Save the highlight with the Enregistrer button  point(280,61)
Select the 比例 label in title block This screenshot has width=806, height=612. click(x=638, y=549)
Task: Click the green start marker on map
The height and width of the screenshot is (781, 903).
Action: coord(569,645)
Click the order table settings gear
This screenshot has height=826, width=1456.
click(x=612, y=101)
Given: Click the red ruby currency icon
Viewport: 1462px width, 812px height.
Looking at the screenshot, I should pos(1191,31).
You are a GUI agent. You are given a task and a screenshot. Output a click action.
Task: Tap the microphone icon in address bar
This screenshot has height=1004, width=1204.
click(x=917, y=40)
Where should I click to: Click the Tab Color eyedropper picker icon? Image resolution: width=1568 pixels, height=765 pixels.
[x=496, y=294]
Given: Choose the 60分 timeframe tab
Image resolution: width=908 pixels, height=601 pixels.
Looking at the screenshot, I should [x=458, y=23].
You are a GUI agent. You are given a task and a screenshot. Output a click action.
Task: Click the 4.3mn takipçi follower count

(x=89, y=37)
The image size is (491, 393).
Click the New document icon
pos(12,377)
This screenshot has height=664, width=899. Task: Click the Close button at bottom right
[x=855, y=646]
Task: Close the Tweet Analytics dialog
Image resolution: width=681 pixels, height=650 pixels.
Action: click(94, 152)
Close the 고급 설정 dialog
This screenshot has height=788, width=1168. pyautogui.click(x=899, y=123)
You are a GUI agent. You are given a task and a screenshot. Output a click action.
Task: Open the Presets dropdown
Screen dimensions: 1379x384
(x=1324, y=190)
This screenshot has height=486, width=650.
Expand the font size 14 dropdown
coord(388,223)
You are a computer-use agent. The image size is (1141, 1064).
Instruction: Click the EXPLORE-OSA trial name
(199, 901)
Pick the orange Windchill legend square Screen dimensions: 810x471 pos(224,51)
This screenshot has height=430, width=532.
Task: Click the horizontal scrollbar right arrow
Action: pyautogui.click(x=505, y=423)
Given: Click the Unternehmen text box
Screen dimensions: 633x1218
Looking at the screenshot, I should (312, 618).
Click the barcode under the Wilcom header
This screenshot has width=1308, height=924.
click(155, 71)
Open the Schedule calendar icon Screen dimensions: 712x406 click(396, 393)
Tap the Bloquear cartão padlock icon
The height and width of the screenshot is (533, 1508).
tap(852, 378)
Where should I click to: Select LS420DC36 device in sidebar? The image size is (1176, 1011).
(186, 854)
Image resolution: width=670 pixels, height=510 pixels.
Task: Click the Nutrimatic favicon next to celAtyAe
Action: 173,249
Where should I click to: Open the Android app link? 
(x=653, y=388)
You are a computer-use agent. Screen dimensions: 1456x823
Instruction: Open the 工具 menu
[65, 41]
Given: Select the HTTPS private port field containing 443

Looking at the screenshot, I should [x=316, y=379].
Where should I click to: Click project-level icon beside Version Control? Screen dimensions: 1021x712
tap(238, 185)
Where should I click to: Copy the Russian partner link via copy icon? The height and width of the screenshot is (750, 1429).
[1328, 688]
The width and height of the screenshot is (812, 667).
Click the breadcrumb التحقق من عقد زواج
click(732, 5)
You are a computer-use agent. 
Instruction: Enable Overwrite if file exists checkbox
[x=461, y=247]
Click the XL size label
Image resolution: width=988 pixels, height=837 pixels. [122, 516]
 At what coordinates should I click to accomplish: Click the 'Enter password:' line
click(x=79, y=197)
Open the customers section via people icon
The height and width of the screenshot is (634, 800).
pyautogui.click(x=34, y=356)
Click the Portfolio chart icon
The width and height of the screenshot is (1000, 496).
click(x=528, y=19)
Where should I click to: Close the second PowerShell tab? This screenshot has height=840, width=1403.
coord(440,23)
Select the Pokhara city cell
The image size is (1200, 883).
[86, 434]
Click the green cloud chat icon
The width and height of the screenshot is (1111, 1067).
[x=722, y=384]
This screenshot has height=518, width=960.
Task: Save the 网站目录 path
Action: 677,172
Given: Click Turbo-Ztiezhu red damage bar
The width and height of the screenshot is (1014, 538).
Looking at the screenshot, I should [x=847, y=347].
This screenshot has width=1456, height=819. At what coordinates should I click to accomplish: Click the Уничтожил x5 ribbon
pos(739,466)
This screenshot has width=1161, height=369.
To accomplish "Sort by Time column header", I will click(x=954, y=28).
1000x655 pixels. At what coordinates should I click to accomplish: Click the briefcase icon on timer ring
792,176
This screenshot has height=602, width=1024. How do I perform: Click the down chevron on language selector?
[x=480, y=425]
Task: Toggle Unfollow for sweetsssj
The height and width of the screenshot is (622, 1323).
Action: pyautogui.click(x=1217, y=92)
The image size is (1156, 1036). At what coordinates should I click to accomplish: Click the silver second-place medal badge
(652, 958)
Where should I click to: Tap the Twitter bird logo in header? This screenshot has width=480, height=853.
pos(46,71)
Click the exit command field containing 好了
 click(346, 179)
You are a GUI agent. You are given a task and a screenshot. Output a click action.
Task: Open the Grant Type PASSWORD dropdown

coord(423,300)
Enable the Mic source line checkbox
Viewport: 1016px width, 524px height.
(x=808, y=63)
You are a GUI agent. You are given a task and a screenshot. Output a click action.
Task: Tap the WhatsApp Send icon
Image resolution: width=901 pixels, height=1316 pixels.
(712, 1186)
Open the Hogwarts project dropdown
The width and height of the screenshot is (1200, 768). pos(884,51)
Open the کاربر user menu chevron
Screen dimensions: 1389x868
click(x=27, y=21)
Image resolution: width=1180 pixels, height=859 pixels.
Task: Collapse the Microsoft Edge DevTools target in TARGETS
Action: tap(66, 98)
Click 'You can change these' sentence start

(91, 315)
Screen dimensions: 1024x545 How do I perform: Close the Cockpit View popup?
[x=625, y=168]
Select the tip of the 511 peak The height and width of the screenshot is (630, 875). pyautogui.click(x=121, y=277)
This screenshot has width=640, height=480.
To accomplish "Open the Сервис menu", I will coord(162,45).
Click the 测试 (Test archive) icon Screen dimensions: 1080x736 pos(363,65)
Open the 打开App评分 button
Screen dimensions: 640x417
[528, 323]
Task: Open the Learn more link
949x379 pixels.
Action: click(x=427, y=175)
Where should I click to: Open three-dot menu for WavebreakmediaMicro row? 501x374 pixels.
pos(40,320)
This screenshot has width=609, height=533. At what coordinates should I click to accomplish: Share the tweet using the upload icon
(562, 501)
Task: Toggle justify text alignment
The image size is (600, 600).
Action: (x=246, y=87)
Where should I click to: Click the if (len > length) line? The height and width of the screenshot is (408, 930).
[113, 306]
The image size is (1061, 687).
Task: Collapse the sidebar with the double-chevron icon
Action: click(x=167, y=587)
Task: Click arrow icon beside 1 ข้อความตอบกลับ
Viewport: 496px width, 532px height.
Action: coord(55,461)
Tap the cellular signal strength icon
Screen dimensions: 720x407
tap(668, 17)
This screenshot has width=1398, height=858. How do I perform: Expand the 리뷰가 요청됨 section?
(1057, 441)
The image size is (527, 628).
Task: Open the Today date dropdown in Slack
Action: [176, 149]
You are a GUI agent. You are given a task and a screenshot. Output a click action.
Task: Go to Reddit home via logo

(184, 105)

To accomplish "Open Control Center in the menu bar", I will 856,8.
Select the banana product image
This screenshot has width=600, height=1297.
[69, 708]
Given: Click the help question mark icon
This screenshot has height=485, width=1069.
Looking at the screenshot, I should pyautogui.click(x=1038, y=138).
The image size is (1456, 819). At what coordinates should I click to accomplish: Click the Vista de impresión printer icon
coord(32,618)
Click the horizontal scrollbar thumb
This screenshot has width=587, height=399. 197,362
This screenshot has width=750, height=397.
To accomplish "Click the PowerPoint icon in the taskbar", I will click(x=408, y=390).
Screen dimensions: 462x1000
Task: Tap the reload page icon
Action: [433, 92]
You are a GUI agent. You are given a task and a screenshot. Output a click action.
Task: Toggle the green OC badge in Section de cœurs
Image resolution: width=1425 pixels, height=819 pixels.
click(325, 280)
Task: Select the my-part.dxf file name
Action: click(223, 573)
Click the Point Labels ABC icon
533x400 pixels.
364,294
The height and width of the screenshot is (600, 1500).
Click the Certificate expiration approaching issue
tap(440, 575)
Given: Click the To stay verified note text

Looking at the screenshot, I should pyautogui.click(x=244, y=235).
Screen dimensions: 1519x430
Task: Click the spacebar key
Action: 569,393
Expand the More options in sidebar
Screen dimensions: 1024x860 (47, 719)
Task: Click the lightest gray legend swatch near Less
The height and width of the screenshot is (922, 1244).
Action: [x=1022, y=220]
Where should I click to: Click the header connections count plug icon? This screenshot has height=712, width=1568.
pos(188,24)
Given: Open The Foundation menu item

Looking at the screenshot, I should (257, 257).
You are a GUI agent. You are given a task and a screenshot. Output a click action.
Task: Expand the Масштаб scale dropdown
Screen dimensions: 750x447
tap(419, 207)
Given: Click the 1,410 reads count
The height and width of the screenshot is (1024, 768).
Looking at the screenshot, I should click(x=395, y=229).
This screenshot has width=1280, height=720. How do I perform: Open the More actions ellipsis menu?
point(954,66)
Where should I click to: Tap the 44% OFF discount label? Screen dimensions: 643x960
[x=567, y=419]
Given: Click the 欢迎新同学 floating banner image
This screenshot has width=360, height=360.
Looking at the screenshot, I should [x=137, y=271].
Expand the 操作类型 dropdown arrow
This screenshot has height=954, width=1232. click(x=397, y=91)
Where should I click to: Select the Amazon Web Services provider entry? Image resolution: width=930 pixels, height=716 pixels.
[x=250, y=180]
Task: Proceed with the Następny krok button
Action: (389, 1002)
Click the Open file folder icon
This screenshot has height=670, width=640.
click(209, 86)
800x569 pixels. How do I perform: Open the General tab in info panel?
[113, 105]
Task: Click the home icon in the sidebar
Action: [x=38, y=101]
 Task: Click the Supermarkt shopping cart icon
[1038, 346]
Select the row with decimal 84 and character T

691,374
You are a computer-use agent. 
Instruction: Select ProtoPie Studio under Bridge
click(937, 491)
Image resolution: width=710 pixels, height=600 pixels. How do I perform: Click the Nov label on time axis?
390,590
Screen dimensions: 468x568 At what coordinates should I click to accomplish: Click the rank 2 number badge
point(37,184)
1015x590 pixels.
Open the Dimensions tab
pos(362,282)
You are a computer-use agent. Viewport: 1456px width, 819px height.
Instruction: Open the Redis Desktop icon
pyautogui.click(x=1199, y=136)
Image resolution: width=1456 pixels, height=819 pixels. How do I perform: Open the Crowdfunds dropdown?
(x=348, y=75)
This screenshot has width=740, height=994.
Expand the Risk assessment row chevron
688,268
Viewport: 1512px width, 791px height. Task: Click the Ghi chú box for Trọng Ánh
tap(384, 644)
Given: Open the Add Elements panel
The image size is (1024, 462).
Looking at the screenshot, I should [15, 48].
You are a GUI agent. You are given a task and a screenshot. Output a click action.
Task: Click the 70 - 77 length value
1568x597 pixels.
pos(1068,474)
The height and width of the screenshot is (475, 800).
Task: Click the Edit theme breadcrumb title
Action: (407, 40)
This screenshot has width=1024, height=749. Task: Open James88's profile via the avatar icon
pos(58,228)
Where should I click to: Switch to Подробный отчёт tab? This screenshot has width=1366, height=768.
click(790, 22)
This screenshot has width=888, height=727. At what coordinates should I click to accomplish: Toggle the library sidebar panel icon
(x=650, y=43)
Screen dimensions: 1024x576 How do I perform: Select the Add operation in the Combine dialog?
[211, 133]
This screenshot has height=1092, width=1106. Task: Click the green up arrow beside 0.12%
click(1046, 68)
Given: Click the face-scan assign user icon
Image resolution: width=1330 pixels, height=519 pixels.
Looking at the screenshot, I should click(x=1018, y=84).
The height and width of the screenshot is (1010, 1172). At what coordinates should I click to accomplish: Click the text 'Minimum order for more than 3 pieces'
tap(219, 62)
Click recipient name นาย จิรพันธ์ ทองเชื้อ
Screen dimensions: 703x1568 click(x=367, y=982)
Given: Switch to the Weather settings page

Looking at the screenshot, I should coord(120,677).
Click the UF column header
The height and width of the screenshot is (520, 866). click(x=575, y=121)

:: Instructions to follow ::
Please return exactly the lines from the first line of the material through the one with "The image size is (491, 393).", and no lines after it.

:: Solved exercise ::
Save the highlight with the Enregistrer button  point(280,61)
Select the 比例 label in title block This screenshot has width=806, height=612. click(x=638, y=549)
Task: Click the green start marker on map
The height and width of the screenshot is (781, 903).
Action: coord(569,645)
Click the order table settings gear
This screenshot has height=826, width=1456.
click(x=612, y=101)
Given: Click the red ruby currency icon
Viewport: 1462px width, 812px height.
Looking at the screenshot, I should pos(1191,31).
You are a GUI agent. You are given a task and a screenshot. Output a click action.
Task: Tap the microphone icon in address bar
This screenshot has height=1004, width=1204.
click(x=917, y=40)
Where should I click to: Click the Tab Color eyedropper picker icon? Image resolution: width=1568 pixels, height=765 pixels.
[x=496, y=294]
Given: Choose the 60分 timeframe tab
Image resolution: width=908 pixels, height=601 pixels.
Looking at the screenshot, I should [x=458, y=23].
You are a GUI agent. You are given a task and a screenshot. Output a click action.
Task: Click the 4.3mn takipçi follower count

(x=89, y=37)
The image size is (491, 393).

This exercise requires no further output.